## Records for this task
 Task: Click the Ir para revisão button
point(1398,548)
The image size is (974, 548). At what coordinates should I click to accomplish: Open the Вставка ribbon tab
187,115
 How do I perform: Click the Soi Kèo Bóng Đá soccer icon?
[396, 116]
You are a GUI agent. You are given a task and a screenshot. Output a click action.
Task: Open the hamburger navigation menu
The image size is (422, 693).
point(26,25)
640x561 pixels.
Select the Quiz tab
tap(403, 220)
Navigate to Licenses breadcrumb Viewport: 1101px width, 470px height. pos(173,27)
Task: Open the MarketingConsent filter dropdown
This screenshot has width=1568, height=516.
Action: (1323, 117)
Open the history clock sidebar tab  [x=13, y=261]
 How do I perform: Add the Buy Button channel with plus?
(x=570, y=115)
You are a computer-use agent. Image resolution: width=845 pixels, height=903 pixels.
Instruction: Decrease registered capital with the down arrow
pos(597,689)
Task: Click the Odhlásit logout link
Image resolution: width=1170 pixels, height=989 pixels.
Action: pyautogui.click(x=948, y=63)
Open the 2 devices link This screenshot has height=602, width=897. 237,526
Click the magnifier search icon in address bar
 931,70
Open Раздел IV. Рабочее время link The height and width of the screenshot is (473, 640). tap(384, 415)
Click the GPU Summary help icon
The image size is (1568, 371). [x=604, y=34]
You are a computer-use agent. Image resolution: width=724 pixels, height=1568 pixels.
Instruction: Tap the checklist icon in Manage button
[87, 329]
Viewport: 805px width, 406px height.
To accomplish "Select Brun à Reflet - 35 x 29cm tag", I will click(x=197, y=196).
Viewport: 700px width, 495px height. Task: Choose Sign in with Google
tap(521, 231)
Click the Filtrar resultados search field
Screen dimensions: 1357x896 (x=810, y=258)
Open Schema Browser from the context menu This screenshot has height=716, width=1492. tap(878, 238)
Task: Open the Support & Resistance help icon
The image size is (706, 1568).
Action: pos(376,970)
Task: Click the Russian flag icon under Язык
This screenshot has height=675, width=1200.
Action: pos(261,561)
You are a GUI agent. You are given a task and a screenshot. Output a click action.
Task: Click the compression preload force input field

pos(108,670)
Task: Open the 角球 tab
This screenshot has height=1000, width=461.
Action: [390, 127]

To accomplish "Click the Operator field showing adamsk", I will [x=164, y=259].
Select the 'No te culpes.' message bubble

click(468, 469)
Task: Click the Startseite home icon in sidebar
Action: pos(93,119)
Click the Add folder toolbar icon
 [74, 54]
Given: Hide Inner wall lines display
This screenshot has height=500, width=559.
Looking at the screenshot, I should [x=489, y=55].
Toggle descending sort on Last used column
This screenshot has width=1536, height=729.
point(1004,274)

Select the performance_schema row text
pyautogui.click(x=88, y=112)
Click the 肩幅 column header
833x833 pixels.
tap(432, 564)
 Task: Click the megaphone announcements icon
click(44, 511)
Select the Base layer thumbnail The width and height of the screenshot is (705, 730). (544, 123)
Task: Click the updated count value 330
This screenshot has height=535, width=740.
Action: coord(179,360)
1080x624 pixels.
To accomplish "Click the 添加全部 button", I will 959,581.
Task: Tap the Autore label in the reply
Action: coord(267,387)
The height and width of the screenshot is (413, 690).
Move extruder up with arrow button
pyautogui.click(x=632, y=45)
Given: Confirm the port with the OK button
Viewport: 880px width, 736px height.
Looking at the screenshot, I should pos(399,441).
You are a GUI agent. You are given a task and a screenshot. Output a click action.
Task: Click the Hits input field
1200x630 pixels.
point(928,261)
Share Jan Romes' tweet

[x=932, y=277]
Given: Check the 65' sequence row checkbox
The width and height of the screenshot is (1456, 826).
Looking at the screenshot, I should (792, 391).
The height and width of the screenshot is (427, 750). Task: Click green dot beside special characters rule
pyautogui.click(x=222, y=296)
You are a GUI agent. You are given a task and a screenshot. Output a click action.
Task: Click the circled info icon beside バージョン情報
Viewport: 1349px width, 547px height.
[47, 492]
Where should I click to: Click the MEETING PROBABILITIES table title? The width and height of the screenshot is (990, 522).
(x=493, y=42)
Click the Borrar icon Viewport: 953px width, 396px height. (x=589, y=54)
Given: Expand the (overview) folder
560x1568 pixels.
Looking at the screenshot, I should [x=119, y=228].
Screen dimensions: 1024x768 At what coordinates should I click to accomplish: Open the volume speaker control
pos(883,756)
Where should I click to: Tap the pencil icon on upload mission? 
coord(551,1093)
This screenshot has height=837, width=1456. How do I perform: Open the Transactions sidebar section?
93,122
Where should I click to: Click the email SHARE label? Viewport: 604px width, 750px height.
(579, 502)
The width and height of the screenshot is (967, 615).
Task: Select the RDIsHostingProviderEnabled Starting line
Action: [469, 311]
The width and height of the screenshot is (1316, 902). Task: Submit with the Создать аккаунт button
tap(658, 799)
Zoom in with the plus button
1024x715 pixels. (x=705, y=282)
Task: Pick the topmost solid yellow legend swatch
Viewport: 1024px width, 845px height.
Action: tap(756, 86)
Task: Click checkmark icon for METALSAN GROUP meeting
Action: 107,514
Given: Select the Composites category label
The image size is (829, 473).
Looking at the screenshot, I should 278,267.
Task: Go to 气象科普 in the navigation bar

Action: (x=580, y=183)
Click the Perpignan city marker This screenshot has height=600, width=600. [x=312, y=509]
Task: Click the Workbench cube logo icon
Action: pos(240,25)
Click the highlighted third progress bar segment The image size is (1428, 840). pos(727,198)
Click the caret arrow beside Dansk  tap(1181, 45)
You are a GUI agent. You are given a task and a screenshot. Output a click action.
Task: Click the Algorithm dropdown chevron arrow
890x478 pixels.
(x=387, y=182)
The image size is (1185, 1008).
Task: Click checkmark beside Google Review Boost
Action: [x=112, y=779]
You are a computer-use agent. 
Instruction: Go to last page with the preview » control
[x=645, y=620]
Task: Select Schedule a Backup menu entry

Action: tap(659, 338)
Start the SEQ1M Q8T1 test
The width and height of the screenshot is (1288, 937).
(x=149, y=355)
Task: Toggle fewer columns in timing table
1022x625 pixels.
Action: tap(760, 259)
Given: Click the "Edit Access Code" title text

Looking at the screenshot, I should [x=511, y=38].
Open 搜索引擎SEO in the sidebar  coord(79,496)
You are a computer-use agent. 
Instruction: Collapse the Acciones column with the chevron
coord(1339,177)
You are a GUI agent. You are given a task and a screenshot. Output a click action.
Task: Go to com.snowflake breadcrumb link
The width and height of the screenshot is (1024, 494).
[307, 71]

## Task requirements
Search the listing above for the string "dropdown" and return each line it appears on.

## Response to the exercise
Task: Open the MarketingConsent filter dropdown
Task: Click the Algorithm dropdown chevron arrow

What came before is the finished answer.